Pent-Up Spenders, Status Quovians and the Pandemic-Shy will each require a tailored marketing approach
The U.S. has just finished a full year of the COVID-19 nightmare. The lockdowns, social distancing, Zoom meetings, remote schooling, mask mandates—and fights about all of the above—have achieved an unsettling veneer of normalcy.
And yet vaccinations are going up while infections and deaths are declining. A newer, better normal increasingly seems within reach.

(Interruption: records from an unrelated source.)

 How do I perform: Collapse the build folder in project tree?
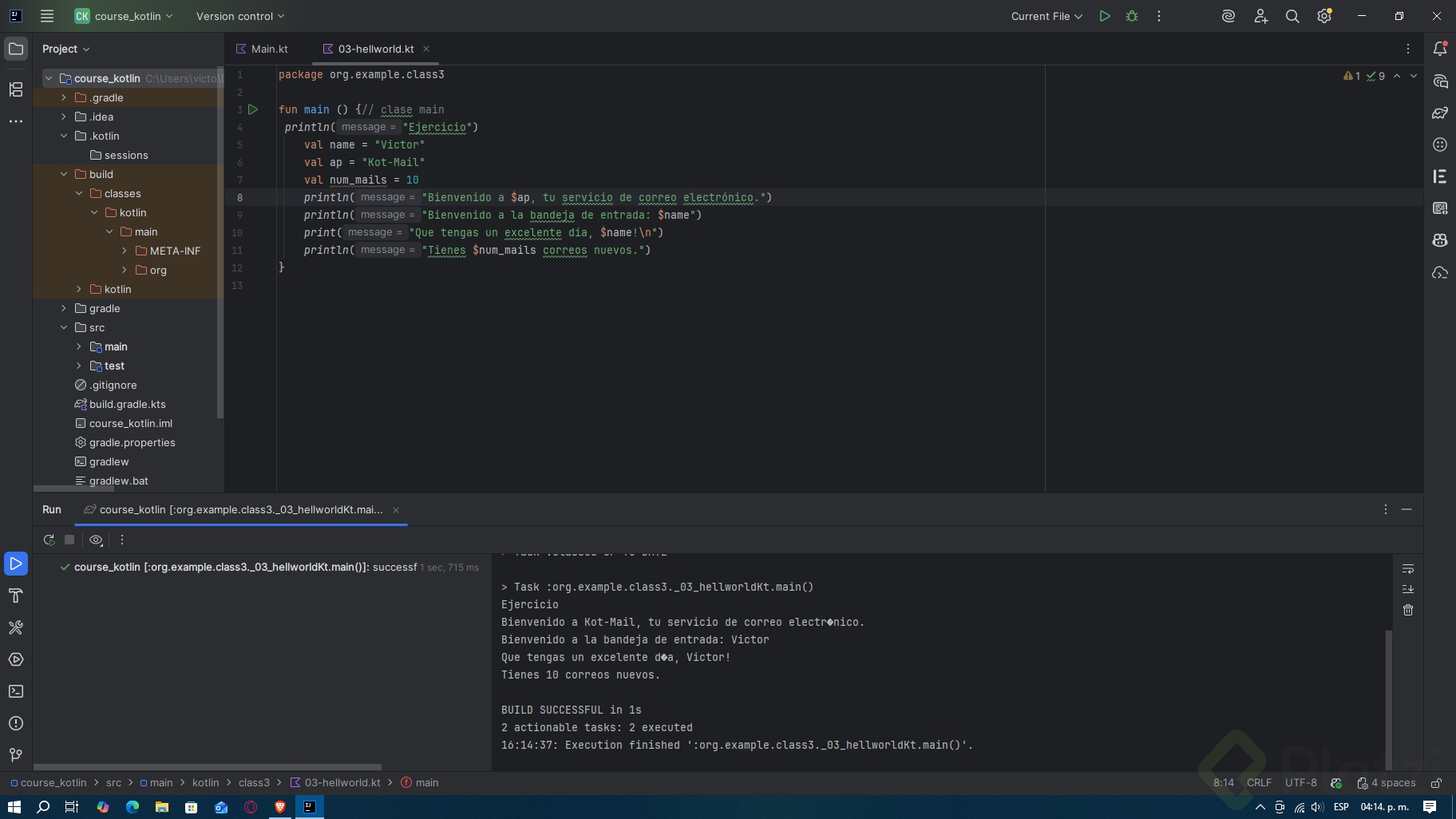pos(64,174)
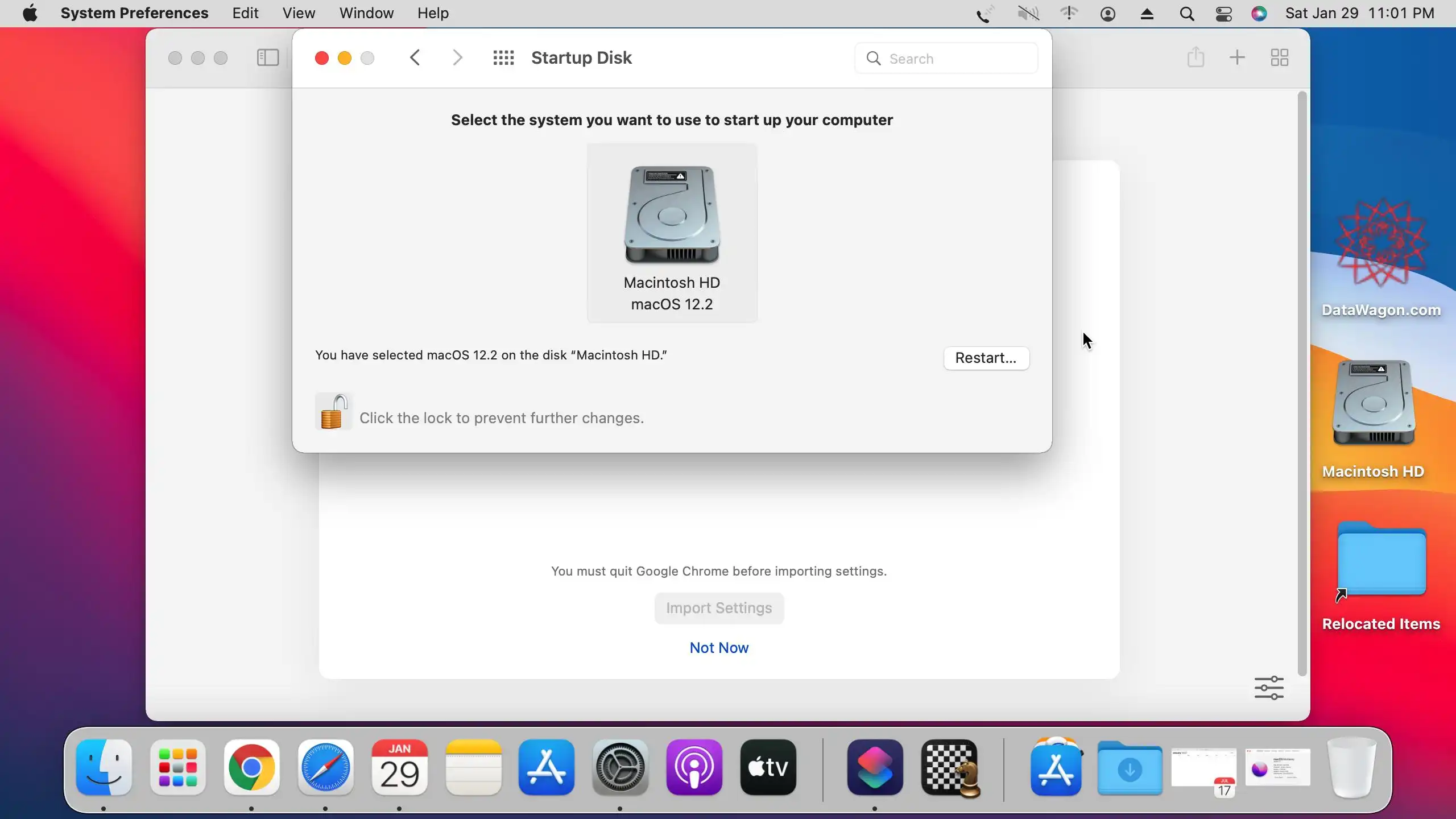Toggle the Safari sidebar icon
1456x819 pixels.
[268, 58]
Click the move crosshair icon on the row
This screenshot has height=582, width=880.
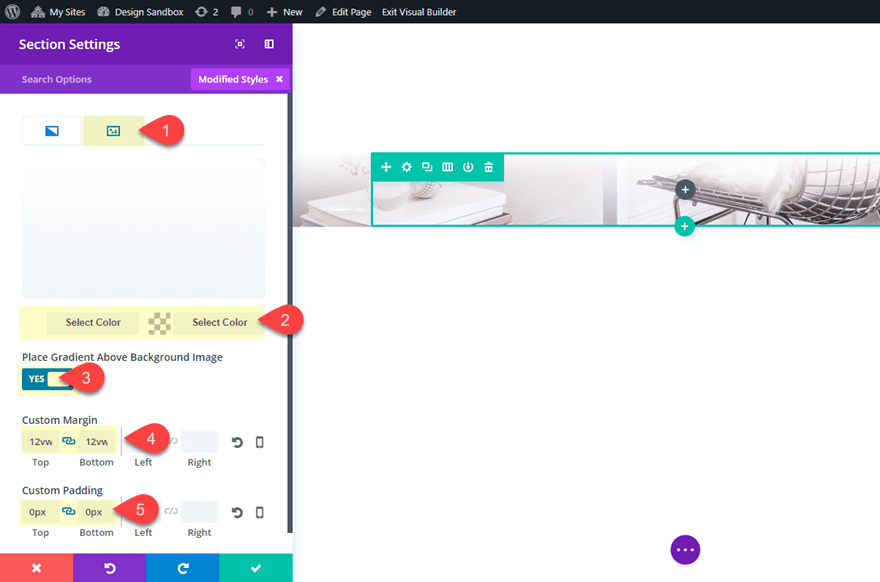(386, 167)
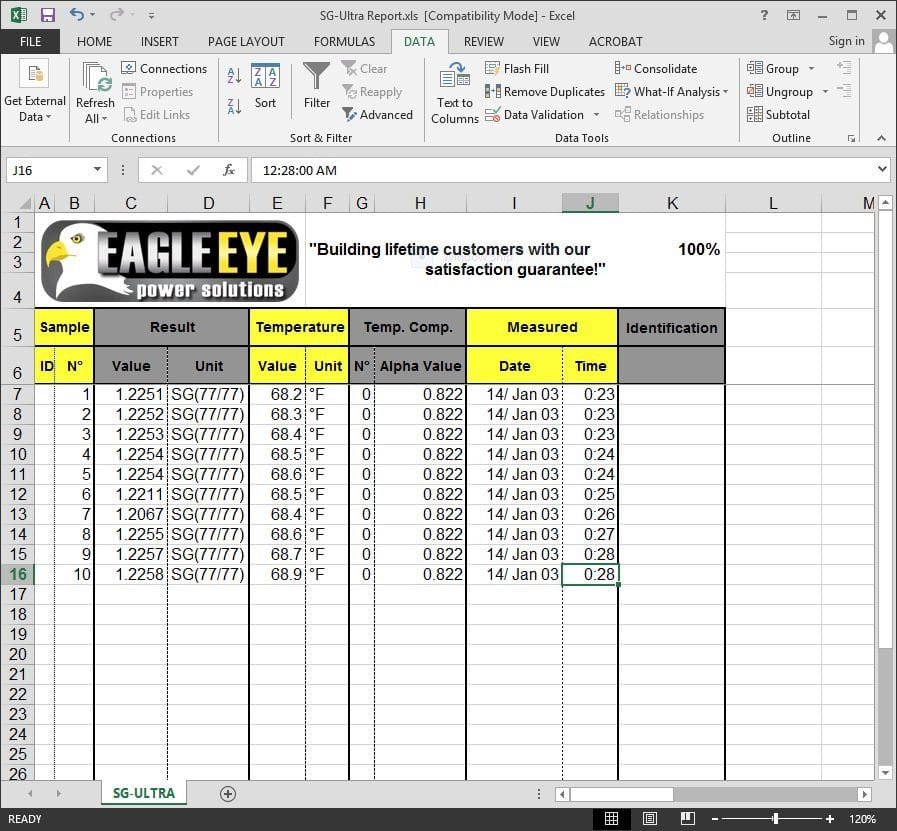Click Refresh All icon

(96, 80)

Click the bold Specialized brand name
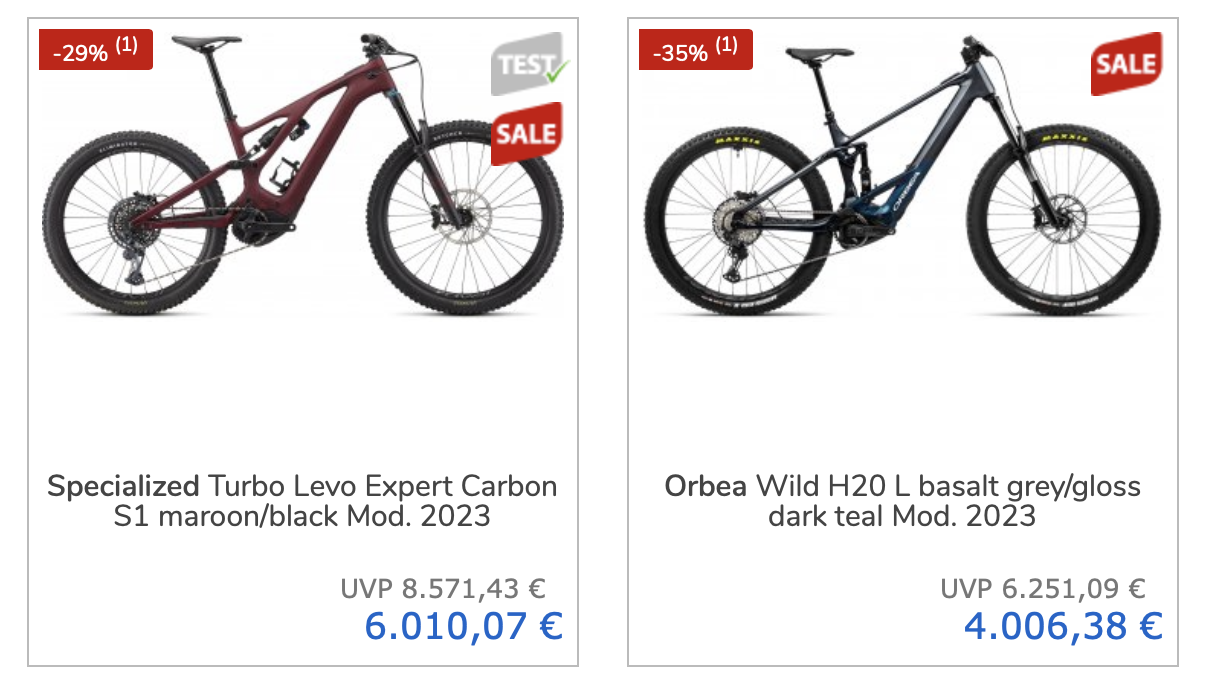pos(123,487)
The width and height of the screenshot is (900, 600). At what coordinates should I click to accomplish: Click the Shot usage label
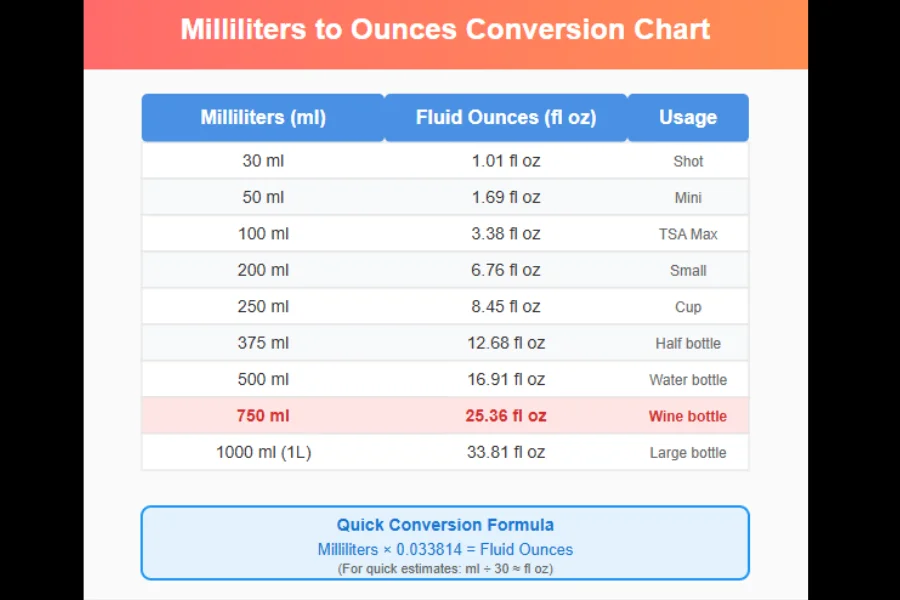click(x=688, y=161)
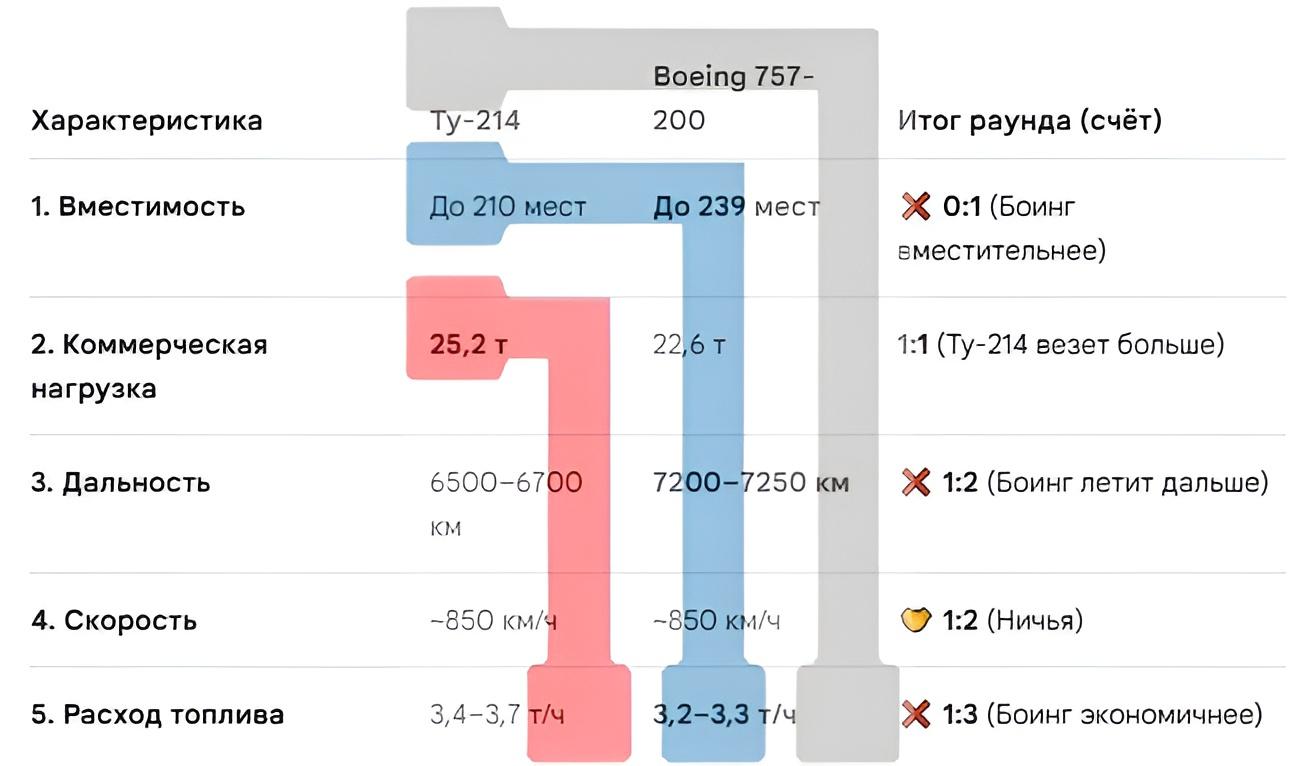Viewport: 1304px width, 766px height.
Task: Select the До 210 мест cell
Action: point(508,207)
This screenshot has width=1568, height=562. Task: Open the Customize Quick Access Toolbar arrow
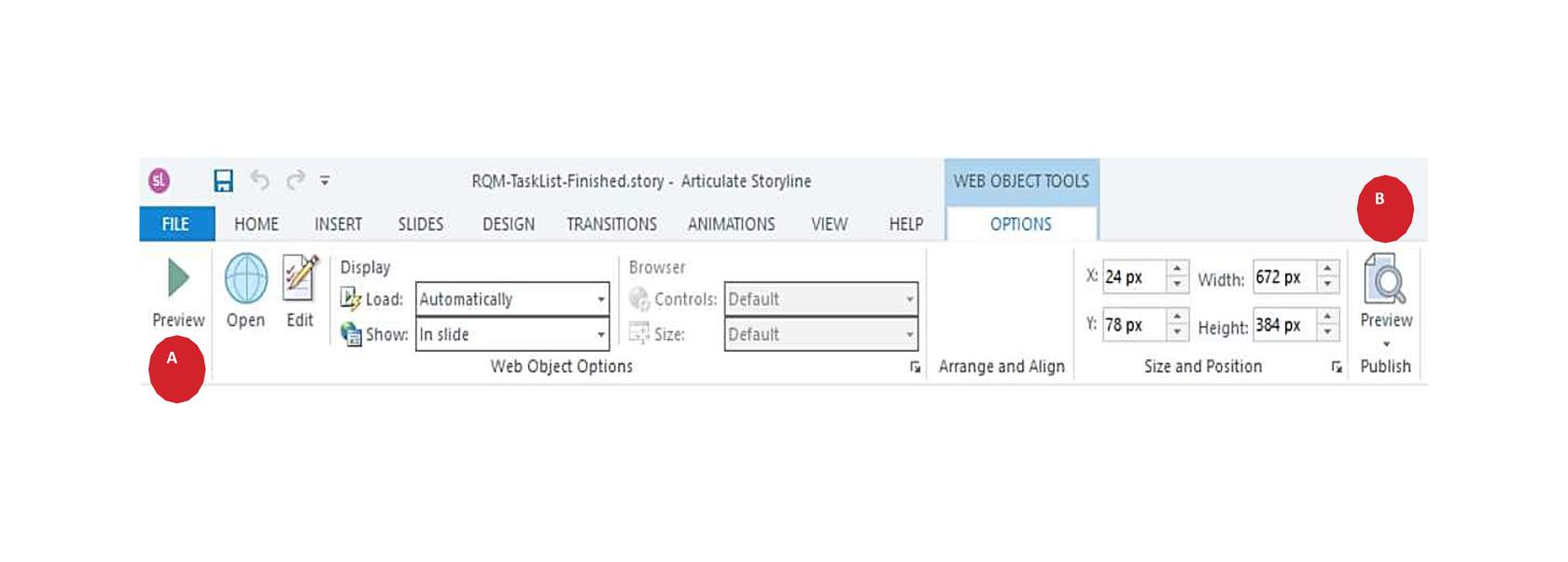(x=325, y=181)
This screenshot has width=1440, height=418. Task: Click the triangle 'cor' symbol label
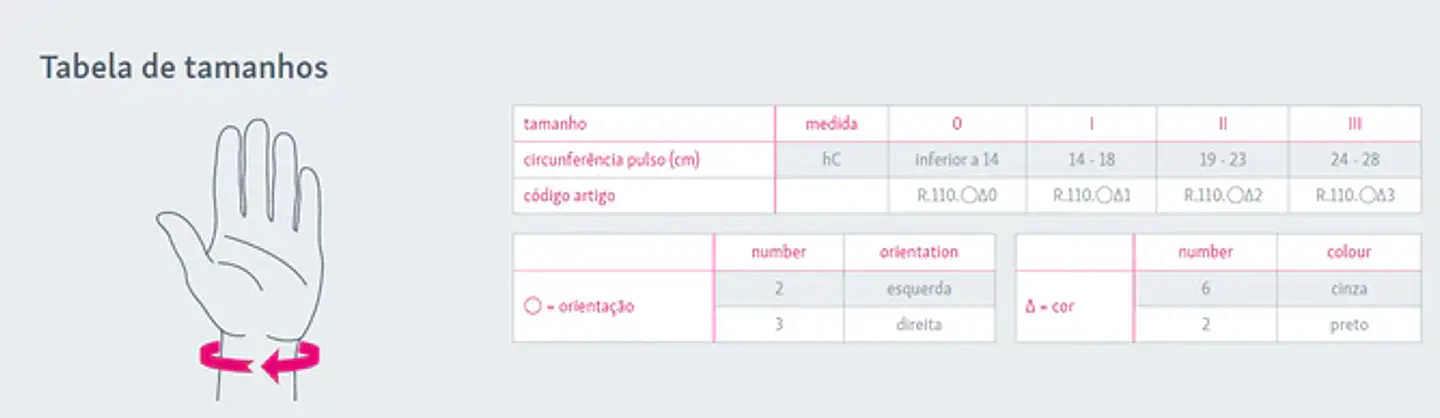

What is a marketer to do? The advertising industry betting big on Spring being the new Christmas, with strong demand igniting a new “Roaring ’20s.” It’s a good bet—but one which needs to be placed smartly. Not all consumers are planning for the new normal in the same way, according to our surveys. While a plurality of Americans is poised to jump-start the economy—30% of households making at least $100,000 annually expect to spend more in the coming months—others are more cautious, with strong majorities anticipating no change.
Three distinct groups emerge from the data, each requiring a tailored approach. Call them Pent-Up Spenders, Status Quovians and the Pandemic-Shy. Here’s what you need to know about each group:
After a year of lockdown, this group is ready to get up and out. Demographically, they are likely to be millennials and/or those with robust incomes, which matches expectations. Higher-earning households have more disposable income, while young professionals are most likely to have a youthful social life and the spending money to enjoy it.
What will that look like? Millennials are most likely to drink or dine out as the weather warms, with 52% planning to do so, as compared to 45% of consumers generally. They’re also more likely to spend on personal entertainment (52% versus 37% overall). High-income households are likewise planning to go out—and are planning trips out of town more than others: 43% expect to travel more in the next year, compared to 33% of consumers generally.
In short, these groups are eager to make up for their lost year, so marketers should focus on them when pushing new and innovative products. (Note: High-income consumers most want ads for personal items to tell them how the things work.) These spenders will be the fuel that powers the “Roaring ’20s.”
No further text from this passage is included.